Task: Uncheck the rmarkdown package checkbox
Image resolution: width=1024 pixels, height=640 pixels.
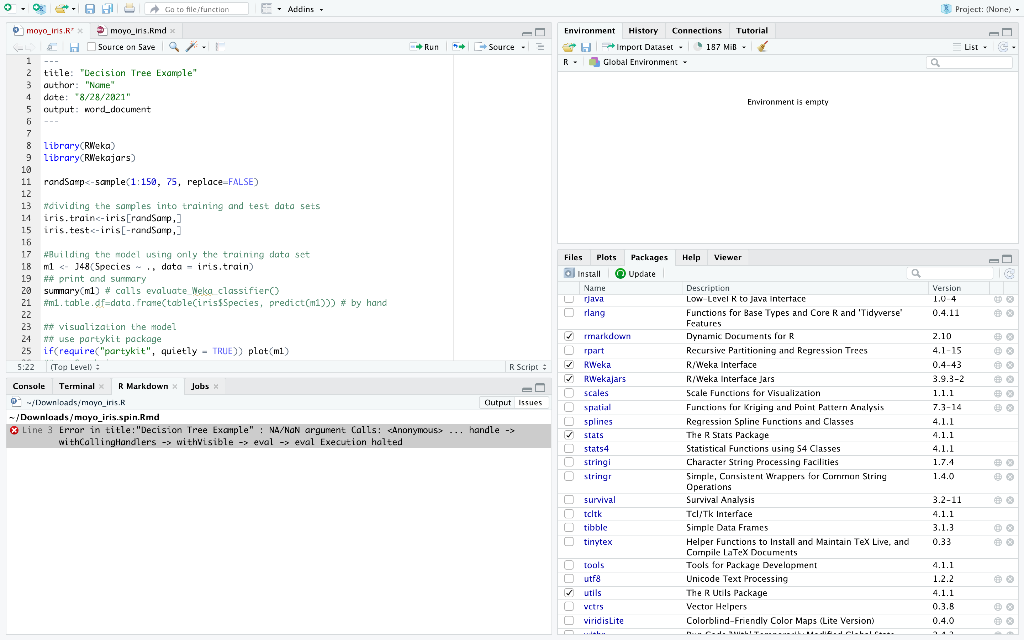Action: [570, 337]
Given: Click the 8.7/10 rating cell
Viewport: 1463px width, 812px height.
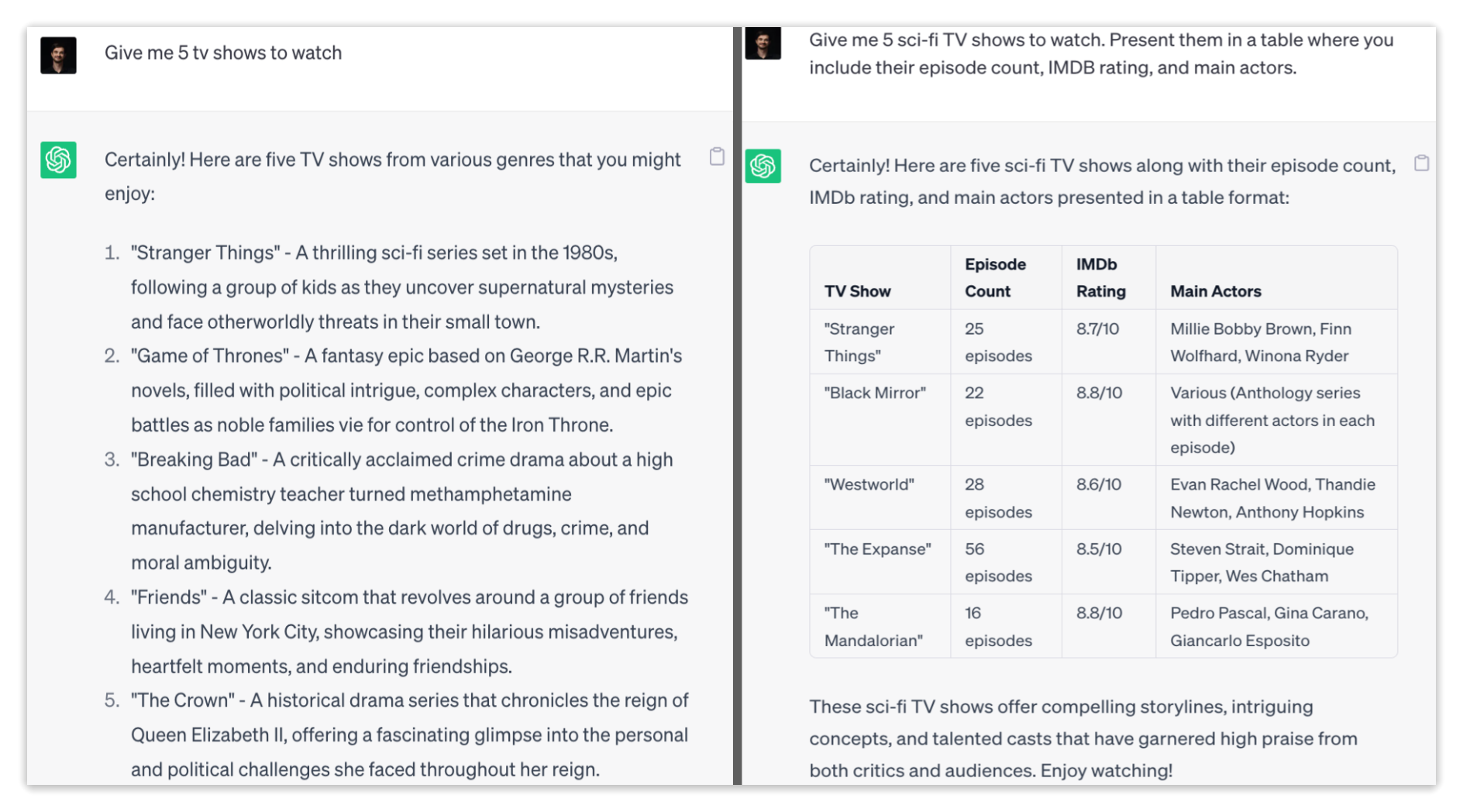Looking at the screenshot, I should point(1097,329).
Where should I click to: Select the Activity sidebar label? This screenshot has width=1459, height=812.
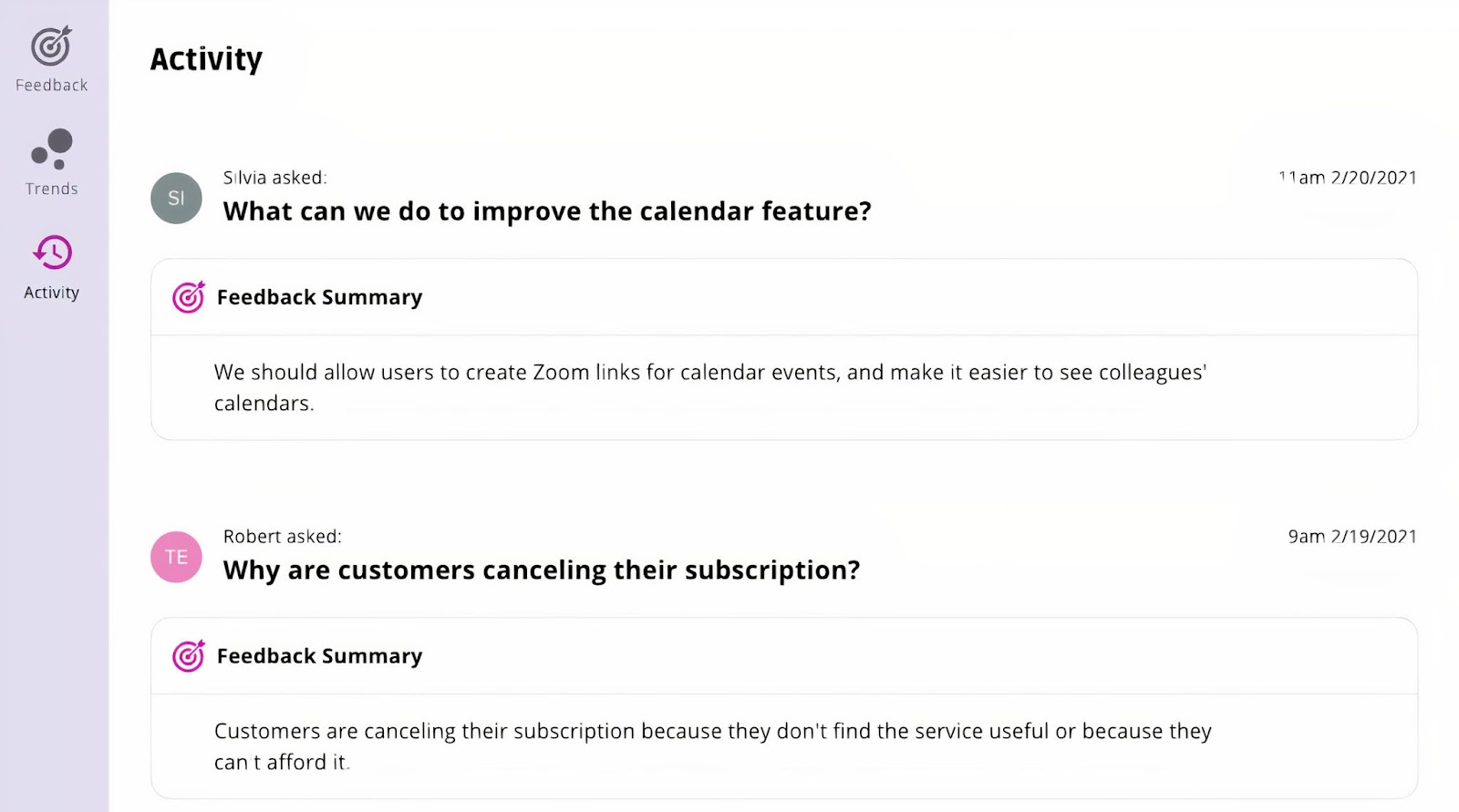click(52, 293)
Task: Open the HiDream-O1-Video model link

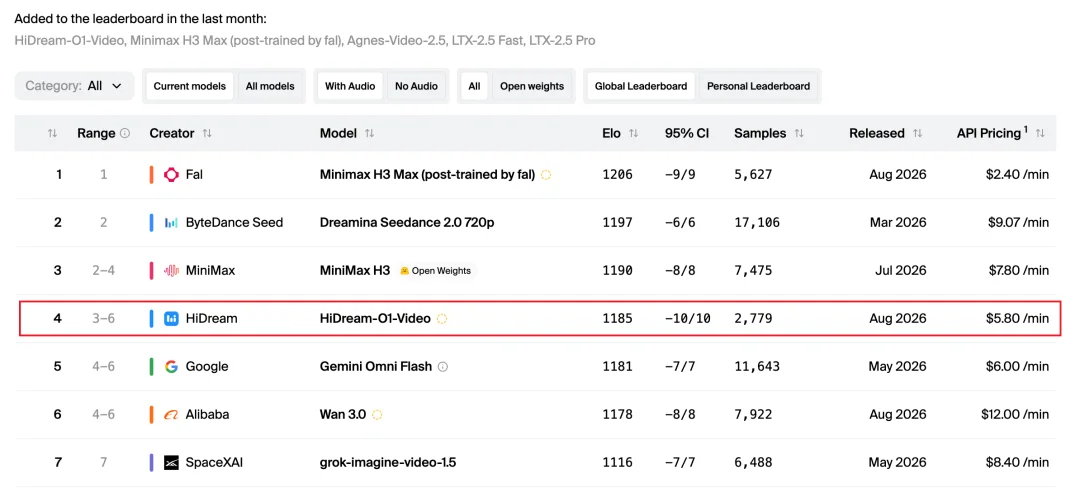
================
In the records above, locate each line with the word "Task". Copy all such lines.

Task: Uncheck the rmarkdown package checkbox
Task: Open the HiDream-O1-Video model link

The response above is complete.